How does this provision contravene existing legal precedent?

  • In October 2006, in Epuru Sudhakar & Another vs Andhra Pradesh and Others, the SC held that the powers of the President or Governor under Articles 72 and 161 are subject to judicial review. Such a decision can be challenged on grounds that (a) it was passed without application of mind; (b) it is mala fide; (c) it was passed on extraneous or wholly irrelevant considerations; (d) relevant materials were kept out of consideration; (e) it suffers from arbitrariness, the court said.
  • However, the BNSS under Section 437 (7) specifically says that the President’s decision on the mercy plea “shall be final, and any question as to the arriving of the decision by the President shall not be enquired into in any Court.”
  • In a 2014 ruling in Shatrughan Chauhan and Anr vs Union of India, where a three-judge SC bench commuted the death sentence of 15 convicts, it was observed that “Article 21 inheres a right in every prisoner till his last breath and this Court will protect that right even if the noose is being tied on the condemned prisoner’s neck.”

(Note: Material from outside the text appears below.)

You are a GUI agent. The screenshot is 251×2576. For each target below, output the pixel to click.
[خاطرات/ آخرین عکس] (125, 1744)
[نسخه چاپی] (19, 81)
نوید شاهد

  • Additionally, the court laid down guidelines safeguarding the interests of death row convicts. One such guideline was providing a minimum period between the rejection of the mercy petition being communicated to the prisoner and his family and the scheduled date of execution. Noting the differing periods across prison manuals in this regard, the court thought it necessary “that a minimum period of 14 days be stipulated between the receipt of communication of the rejection of the mercy petition and the scheduled date of execution” to allow the prisoner to prepare himself mentally for execution and deal with his earthly affairs such as meeting his family, among other considerations. However, no such two-week period has been mentioned in the proposed BNSS.
  • Finally, in Shatrughan, the bench led by former CJI P Sathasivam ruled that there was no explanation for the inordinate delay in the disposal of mercy petitions by the President. 
  • “Accordingly, if there is undue, unexplained and inordinate delay in execution due to pendency of mercy petitions or the executive as well as the constitutional authorities have failed to take note of/consider the relevant aspects, this Court is well within its powers under Article 32 to hear the grievance of the convict and commute the death sentence into life imprisonment on this ground alone however, only after satisfying that the delay was not caused at the instance of the accused himself,” the court ruled. However, under the BNSS, there is no time limit for the President to decide the mercy pleas.